There was a girl in middle school, curly haired. We sat together sometimes at lunch. She brought books with her. So did I. We talked about books. I talked about the stories I was writing. She listened like no one else. She smiled like no one else. She called me creative and smart and talented. I thought she was creative and smart and talented. At home, I still thought about her. I played music, closed my eyes, and thought about dancing with her. I thought about her curls and her smile. I thought about how it would feel to have our hands on each other as we swayed to Tchaikovsky. She asked me, once, if I have ever liked girls. I told her no. She told me she had a crush on a girl. She left it there, and I would not pick it up. I thought about you. I thought about your eyes, pinpricks, and shadows.
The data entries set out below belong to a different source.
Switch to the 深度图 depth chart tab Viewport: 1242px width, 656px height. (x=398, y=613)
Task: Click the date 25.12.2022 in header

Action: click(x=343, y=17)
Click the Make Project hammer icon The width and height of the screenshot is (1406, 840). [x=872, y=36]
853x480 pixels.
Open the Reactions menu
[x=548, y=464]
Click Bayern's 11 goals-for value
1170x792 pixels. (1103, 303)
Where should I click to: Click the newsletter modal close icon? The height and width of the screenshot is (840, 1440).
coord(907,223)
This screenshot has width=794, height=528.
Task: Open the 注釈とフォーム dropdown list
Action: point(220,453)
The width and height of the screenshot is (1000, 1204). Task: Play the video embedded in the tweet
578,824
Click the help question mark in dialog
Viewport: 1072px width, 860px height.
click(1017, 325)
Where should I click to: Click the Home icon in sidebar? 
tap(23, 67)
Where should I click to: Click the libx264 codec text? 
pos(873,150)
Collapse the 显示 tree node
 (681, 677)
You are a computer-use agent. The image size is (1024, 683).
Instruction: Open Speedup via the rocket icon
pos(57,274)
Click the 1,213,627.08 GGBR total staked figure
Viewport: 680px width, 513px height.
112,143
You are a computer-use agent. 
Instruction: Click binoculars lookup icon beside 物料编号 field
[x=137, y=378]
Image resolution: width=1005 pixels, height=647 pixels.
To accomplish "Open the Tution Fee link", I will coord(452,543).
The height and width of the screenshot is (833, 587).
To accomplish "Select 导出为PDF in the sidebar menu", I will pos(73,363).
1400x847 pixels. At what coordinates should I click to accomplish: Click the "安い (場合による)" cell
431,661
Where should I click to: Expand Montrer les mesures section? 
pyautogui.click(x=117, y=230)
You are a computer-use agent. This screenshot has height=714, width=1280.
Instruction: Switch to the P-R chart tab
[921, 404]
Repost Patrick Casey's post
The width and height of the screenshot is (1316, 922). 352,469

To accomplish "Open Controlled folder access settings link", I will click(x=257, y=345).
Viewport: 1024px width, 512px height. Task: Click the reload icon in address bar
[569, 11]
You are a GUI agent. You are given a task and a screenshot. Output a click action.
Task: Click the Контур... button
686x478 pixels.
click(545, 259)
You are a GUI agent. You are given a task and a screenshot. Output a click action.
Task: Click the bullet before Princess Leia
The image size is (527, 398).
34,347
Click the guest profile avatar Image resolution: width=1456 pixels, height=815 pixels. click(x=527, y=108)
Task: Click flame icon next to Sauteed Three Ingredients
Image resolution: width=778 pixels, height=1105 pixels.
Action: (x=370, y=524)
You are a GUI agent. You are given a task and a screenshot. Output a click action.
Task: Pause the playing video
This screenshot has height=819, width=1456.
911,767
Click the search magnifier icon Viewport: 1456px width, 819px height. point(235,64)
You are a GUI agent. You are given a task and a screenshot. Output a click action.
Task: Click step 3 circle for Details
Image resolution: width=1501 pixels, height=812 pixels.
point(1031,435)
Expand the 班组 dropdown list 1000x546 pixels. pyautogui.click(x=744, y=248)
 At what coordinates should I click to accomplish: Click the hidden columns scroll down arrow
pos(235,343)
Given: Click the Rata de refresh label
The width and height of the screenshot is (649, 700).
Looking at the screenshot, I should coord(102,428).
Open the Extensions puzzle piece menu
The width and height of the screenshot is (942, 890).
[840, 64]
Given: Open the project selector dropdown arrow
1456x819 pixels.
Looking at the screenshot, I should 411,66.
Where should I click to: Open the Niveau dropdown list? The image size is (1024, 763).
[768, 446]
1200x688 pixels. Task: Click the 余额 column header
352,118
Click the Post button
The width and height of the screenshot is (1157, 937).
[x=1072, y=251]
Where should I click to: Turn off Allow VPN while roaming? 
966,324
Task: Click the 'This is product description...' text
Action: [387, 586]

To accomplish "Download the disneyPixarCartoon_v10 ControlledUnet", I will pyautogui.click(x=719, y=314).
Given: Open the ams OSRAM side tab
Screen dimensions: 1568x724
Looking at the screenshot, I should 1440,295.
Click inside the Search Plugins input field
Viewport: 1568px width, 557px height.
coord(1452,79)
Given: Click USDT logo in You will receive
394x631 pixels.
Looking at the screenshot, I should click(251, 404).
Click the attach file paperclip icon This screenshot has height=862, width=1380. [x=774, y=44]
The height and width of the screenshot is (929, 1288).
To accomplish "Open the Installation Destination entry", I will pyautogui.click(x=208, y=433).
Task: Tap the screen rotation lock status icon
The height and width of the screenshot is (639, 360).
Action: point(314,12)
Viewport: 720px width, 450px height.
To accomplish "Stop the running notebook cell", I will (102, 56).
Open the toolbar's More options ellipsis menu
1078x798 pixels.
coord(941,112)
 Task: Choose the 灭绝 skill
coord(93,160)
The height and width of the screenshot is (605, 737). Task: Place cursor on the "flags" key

In tenth grade, seeing you made my stomach hurt. Your casual comments made my hands shake. Sneers made me go still. I liked listening to Elton John. You called him a fag. I listened to his music even more. I would sing along to “I’m Still Standing,” feeling powerful for those three minutes. Still, I looked at your face. The night of the big fight—the night that I wrote the letter—I stayed up in bed, staring at the ceiling, worrying about what your face would look like. The letter was sitting on the kitchen counter. Should I go back and tear it up? I wanted to throw up. I didn’t believe I would get any sleep. I woke up to you and Mama standing over the bed. She held the letter in her hands. There were tears in her eyes. I looked at your face. I looked at the shape of your lips and the curve of your brow. My eyes strained themselves reading— there, the jaw is hard, but, here, the lines are soft. What did that mean? Your eyes might have been pinpricks, but I couldn’t meet them. My heartbeat sickened me. We went over that letter point by point. We told each other we loved each other. We loved each other. We loved each other. Maybe we were telling the truth. You agreed to let me see a therapist again. There were just two points we skipped over: I do not believe in Christianity. I like girls. Why did we skip over those? I think about it too much. I think about it because we never talk about it. Do you think I’m going to hell? Is it because it would hurt too much to say it aloud? You can tell me. Please, tell me. I’m still trying to read your face.

We played a family game of Life and I got the “get married” tile. I put another pink piece in the car. Nobody said anything. The shape of your lips did not make a smile, nor did they make a frown. Your brow was furrowed. I looked at your face and traced the lines with my eyes, divining a meaning that meant nothing and everything. Those lines are not my fate. I looked anyway. I love you, and I’m thinking about the look on your face.